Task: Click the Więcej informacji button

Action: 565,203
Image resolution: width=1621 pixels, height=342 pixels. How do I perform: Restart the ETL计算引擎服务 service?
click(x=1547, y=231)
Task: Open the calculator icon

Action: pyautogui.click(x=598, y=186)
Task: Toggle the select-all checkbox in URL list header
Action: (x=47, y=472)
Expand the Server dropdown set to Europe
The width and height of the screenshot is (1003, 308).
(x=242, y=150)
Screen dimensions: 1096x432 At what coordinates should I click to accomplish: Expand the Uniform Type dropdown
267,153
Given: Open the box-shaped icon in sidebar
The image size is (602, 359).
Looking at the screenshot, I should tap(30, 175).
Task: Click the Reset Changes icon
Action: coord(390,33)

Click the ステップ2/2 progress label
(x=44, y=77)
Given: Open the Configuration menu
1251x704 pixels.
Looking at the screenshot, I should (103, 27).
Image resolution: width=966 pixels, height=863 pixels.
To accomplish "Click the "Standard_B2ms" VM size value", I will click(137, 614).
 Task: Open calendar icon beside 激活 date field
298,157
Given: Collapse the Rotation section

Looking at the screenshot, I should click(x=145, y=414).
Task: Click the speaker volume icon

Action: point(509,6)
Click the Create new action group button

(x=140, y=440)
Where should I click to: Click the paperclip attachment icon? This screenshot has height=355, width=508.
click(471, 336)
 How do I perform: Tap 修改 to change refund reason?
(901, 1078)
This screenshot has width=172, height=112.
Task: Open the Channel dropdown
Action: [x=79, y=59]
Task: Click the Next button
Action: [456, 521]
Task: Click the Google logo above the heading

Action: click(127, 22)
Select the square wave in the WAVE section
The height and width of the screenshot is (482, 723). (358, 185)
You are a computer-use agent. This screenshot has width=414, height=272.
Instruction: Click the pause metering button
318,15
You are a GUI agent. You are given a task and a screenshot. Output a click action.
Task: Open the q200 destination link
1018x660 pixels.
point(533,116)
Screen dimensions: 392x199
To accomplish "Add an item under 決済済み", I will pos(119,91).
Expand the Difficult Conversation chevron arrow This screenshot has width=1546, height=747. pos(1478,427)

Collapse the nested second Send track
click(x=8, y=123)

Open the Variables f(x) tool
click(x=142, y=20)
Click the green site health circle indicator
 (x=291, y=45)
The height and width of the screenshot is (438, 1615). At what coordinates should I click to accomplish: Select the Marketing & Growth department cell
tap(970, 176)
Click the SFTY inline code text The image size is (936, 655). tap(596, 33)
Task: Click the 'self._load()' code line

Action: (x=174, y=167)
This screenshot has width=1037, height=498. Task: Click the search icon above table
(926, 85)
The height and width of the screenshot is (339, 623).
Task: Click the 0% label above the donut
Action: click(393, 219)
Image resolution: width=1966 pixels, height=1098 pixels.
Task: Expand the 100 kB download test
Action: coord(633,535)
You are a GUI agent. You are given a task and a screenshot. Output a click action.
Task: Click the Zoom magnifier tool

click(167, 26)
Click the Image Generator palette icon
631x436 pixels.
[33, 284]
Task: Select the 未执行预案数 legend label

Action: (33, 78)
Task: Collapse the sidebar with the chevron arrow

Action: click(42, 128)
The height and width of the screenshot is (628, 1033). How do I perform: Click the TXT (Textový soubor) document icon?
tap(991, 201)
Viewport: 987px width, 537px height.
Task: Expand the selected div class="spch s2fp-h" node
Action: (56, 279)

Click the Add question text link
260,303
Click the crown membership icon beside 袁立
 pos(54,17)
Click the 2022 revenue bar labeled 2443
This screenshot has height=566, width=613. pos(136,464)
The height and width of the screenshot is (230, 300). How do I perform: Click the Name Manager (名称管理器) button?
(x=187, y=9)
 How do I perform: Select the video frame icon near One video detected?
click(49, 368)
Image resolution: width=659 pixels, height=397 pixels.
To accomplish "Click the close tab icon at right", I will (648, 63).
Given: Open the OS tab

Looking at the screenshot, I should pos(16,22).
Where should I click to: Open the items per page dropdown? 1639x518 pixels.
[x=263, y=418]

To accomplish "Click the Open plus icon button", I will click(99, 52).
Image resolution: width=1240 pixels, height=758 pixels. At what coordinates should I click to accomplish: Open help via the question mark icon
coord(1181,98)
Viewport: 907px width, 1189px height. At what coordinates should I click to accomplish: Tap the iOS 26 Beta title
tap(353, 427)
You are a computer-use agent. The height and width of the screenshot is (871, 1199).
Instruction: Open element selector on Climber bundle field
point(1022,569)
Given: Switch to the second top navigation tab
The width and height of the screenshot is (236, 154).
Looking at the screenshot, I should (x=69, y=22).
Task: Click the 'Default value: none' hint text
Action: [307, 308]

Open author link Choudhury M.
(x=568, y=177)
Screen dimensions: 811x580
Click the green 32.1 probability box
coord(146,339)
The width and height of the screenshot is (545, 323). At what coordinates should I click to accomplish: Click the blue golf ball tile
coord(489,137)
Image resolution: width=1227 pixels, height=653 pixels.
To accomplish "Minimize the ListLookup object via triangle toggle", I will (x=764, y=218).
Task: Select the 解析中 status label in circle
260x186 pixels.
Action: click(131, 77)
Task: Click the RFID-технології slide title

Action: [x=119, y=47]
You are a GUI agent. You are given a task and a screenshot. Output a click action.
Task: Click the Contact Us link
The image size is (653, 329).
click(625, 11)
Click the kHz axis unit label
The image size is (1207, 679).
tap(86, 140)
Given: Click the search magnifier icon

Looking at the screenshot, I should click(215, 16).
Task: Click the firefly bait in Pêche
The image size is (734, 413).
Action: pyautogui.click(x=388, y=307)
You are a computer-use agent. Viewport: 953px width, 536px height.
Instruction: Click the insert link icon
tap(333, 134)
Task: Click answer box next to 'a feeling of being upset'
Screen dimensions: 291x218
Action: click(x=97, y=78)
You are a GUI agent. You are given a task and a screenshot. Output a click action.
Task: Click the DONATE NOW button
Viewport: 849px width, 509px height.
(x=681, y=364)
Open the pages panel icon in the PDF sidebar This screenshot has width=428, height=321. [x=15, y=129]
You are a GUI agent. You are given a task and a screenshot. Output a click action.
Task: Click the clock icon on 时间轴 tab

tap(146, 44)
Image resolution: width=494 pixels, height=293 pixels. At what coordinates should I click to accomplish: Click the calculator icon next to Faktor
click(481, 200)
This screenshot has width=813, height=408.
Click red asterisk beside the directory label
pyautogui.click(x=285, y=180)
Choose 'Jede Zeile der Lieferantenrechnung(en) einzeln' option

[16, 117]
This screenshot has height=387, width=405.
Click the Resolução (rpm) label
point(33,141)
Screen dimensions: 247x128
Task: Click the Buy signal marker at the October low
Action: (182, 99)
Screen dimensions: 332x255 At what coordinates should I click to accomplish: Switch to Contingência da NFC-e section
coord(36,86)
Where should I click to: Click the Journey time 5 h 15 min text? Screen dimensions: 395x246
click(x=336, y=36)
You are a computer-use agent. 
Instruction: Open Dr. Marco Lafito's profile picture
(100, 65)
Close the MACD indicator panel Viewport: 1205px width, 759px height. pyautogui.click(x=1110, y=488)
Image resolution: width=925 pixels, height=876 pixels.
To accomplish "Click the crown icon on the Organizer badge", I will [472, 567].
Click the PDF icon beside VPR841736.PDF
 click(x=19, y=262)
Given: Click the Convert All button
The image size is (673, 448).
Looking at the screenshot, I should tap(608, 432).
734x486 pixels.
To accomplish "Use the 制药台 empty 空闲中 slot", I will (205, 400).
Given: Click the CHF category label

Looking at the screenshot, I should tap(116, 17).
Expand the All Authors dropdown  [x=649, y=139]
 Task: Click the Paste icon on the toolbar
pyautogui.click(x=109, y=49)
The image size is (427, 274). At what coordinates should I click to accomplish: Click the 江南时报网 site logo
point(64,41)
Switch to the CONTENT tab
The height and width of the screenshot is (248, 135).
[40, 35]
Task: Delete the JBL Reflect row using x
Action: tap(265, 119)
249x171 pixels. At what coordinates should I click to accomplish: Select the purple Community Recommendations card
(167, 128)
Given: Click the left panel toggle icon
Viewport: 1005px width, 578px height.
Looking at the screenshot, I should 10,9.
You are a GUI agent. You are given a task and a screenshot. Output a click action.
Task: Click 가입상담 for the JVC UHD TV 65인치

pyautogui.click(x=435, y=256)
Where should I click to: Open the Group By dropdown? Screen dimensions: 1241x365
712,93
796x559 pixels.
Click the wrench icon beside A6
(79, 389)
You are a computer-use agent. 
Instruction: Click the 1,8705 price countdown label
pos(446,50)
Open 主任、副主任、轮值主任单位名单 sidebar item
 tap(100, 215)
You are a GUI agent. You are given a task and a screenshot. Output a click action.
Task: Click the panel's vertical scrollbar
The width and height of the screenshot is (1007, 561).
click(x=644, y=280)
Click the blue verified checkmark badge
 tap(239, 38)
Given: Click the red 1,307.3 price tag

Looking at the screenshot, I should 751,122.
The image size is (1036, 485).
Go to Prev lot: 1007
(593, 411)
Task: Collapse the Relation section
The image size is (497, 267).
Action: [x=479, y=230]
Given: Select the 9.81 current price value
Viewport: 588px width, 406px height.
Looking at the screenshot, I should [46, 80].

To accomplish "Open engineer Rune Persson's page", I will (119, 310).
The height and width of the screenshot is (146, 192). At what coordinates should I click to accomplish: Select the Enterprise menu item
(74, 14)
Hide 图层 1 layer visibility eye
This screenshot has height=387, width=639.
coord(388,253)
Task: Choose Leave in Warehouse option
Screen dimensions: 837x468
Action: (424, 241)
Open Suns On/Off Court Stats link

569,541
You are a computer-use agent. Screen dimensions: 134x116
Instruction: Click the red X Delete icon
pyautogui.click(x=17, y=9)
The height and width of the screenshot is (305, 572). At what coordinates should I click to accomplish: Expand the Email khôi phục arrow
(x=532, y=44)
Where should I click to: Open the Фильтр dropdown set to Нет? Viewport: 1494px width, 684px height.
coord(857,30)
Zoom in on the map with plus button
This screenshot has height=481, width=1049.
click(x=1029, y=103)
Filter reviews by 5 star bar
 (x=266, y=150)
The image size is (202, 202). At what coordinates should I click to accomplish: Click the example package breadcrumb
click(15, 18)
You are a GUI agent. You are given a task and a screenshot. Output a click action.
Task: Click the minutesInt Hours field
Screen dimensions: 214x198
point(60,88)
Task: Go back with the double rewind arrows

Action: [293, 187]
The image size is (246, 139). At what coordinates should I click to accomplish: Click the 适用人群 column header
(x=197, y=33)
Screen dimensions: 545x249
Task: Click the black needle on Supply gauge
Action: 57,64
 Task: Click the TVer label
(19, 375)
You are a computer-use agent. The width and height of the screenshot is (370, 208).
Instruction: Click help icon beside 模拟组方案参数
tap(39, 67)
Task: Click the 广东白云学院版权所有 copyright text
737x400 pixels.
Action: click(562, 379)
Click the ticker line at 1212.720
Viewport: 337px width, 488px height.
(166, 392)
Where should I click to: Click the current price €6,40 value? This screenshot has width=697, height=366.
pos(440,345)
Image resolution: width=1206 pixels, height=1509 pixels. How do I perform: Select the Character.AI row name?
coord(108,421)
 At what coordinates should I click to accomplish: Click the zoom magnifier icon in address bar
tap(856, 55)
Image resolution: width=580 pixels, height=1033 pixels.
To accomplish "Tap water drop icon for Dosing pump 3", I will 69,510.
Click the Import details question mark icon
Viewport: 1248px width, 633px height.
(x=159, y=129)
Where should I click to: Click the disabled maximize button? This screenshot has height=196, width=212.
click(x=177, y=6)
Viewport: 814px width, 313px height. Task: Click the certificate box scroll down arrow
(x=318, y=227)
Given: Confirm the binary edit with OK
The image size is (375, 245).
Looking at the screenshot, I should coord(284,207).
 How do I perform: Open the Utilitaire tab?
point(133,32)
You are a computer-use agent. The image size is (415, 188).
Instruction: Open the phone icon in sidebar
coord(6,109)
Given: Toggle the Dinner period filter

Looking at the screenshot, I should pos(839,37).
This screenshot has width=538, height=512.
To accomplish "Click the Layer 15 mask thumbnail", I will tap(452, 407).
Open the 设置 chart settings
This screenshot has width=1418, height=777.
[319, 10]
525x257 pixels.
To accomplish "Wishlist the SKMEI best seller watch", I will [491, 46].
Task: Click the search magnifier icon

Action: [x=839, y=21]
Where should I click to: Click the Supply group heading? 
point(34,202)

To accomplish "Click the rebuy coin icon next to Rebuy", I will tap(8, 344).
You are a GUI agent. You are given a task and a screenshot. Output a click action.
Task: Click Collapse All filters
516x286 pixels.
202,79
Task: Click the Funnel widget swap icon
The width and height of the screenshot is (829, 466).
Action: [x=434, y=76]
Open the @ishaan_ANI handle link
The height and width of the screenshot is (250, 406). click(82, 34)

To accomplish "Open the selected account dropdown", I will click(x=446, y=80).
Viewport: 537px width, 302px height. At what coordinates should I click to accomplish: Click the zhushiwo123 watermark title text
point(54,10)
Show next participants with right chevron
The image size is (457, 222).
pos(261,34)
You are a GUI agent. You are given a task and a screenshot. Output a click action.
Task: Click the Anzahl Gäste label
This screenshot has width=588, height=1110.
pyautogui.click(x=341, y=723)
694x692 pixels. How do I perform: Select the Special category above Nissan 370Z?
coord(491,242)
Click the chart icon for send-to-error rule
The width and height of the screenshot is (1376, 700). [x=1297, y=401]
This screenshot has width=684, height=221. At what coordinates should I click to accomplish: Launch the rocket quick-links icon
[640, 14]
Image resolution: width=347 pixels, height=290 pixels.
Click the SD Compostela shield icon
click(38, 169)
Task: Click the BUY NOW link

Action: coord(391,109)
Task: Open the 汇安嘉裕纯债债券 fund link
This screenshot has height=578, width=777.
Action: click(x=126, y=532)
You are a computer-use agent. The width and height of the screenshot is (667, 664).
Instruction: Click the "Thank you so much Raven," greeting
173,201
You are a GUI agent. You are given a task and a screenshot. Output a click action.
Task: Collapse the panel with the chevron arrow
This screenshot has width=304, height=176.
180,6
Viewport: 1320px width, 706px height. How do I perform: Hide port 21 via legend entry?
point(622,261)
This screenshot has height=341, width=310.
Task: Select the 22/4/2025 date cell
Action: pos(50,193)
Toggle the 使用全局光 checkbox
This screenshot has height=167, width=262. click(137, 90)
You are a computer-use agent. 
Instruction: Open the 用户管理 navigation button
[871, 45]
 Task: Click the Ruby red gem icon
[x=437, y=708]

:: Goal of the exercise ::
From the entries above, copy each line holding "computer".

:: Expected output ::
You are a computer-use agent. This screenshot has width=414, height=272.
You are a computer-use agent. The height and width of the screenshot is (871, 1199).
You are a computer-use agent. Viewport: 953px width, 536px height.
You are a computer-use agent. 
You are a computer-use agent. 
You are a computer-use agent. Screen dimensions: 134x116
You are a computer-use agent. The width and height of the screenshot is (370, 208).
You are a computer-use agent. The image size is (415, 188).
You are a computer-use agent. The width and height of the screenshot is (667, 664).
You are a computer-use agent. 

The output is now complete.